Inflammatory Joint Diseases

Rheumatoid arthritis is a chronic inflammatory disease involving many joints simultaneously (polyarthritis), and most commonly involving the small joints of the hands and feet, in a symmetrical fashion (ie: both wrists, both ankles). The affected joints become painful, swollen, stiff and in some cases deformed. The effects of disability are generally more severe than in osteoarthritis. Its onset is most often in a younger age group than those affected by osteoarthritis - even in childhood - but it may start in the older person. Many complications (in adults and children) may be found in severe arthritis which involve various parts of the body, including the heart, small blood vessels, the lungs, kidneys, eyes and spleen.

In juvenile chronic arthritis (Still's disease), the disease tends to affect the larger joints and growth can be impaired. Prognosis (outcome) is more favourable than in rheumatoid arthritis. For the majority of children the disease will "burn out" by the age of 16 or 18. Response to surgery such as hip or knee replacement is usually successful.

Other diseases which manifest principally as a chronic polyarthritis are psoriatic arthritis, reactive arthritis (Reiter's Syndrome), and ankylosing spondylitis.

Psoriatic arthritis is similar to rheumatoid arthritis, the main difference being that it is usually associated with the skin condition psoriasis, and usually leads to less overall joint disablement. Rarely it can give rise to a particularly severe form of arthritis with severe joint destruction and resulting gross disablement when care needs will be at least as great as those described for severe rheumatoid arthritis.

Reactive arthritis is a polyarthritis found in association with certain infections in other parts of the body. These are often in the gut or the urogenital system.

Ankylosing spondylitis mainly involves the joints of the spine, is commoner in men, and often leads to a stiff and rigid spine. Symptoms may become worse with time, spreading from the low back to mid back and then the neck. Unless other joints than the spine are involved care needs and mobility considerations will be similar to those in people with the painful back

Care Needs

(i) In rheumatoid arthritis there is characteristically a prolonged period of joint stiffness in the morning on arising from bed, and after sitting in a chair for some time. During these periods of joint stiffness the affected person has to "limber-up" slowly and so may need help with dressing, rising from bed/chair, and washing. Bathing or showering in the morning may assist in the "limbering-up" process, and help would be required for this. The duration of morning stiffness often exceeds an hour in those with active inflammation of several joints. Even in remission, between the flare-ups, damaged joints may be painful and stiff in the mornings causing difficulties in taking medication, bathing and dressing

(ii) Damage to the joint structure may result in weakness of ligaments, tendons and surrounding muscles, causing the hands and wrists to be weak with markedly impaired grip and loss of dexterity. Involvement of the finger joints may also seriously impair grip and manual dexterity, preventing the person from handling utensils, and making it difficult to cut food. In the early stages there may only be slight impairment of manual dexterity but help may be needed in the preparation of meals. If the shoulders and neck are affected this, too, may lead to difficulties with washing, dressing, cutting up food, and eating. Putting on and taking off outdoor clothing, splints (when used) and collars may also pose problems.

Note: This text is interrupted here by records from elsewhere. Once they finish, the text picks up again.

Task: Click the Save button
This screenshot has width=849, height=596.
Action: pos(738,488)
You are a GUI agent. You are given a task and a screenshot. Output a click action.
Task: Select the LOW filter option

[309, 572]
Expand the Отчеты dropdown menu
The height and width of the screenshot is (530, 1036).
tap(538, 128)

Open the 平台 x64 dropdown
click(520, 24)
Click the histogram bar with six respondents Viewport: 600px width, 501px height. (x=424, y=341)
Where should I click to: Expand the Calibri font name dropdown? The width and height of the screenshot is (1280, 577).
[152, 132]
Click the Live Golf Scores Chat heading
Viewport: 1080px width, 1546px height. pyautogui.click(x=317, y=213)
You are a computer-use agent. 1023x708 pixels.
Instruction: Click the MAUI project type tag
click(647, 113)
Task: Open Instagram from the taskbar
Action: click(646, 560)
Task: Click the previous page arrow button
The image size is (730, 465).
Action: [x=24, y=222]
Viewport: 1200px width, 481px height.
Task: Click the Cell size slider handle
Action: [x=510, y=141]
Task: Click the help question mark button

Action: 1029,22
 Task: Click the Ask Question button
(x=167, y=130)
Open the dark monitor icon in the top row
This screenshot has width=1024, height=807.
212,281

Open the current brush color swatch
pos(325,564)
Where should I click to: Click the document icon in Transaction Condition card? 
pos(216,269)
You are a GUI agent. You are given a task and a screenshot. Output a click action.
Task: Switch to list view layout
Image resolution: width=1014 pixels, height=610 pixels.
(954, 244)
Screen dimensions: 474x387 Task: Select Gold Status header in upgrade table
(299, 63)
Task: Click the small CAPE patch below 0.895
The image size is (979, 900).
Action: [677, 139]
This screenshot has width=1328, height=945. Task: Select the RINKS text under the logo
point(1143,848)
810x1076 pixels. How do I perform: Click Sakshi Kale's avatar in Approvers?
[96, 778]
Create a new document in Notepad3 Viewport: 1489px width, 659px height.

(iii) Except in those with highly active disease, there should be little need for attention at night for such activities as toileting and turning in bed. During flare-ups, however, when splints and collars are used at night, removal of these to attend to toilet needs may be difficult. Help may also be required, in these circumstances, for taking pain relief medication.

(iv) Due to disuse atrophy (ie wasting of muscles) because of painful lower limb joints, falls can be a problem, generally in the older person.

(v) In ankylosing spondylitis, because of back stiffness, assistance may be needed with lower garments when dressing and in getting in and out of the bath.

Mobility Considerations

(i) Walking may well be impaired in those with active inflammation of joints in lower limbs. When the feet are affected, this may cause severe pain on walking. If knees and hips are involved, standing and sitting can be difficult and painful, and walking more severely limited.

Duration of Needs

(i) The needs of persons with highly active joint inflammation may lessen dramatically when spontaneous remissions occur or in response to drugs. These drug treatments are associated with an improvement in the extent and severity of arthritis. When this occurs it will be likely to do so within about one year's treatment. Patients are most responsive to treatment in the initial stages of rheumatoid arthritis (ie. 2 to 5 years following onset).

(ii) There will be older patients with a longstanding history of rheumatoid arthritis in whom the disease may be "burnt-out", leaving many of the smaller joints of the hands deformed with poor hand function or resulting in fixed deformities of lower limb joints with impairment of walking ability. In these people the needs will depend upon the overall disablement in the individual case but are unlikely to change throughout the remainder of the person's life. (iii) In the majority of people with rheumatoid arthritis, the disease smoulders on, involving further joints, and slowly increasing levels of disability and associated needs.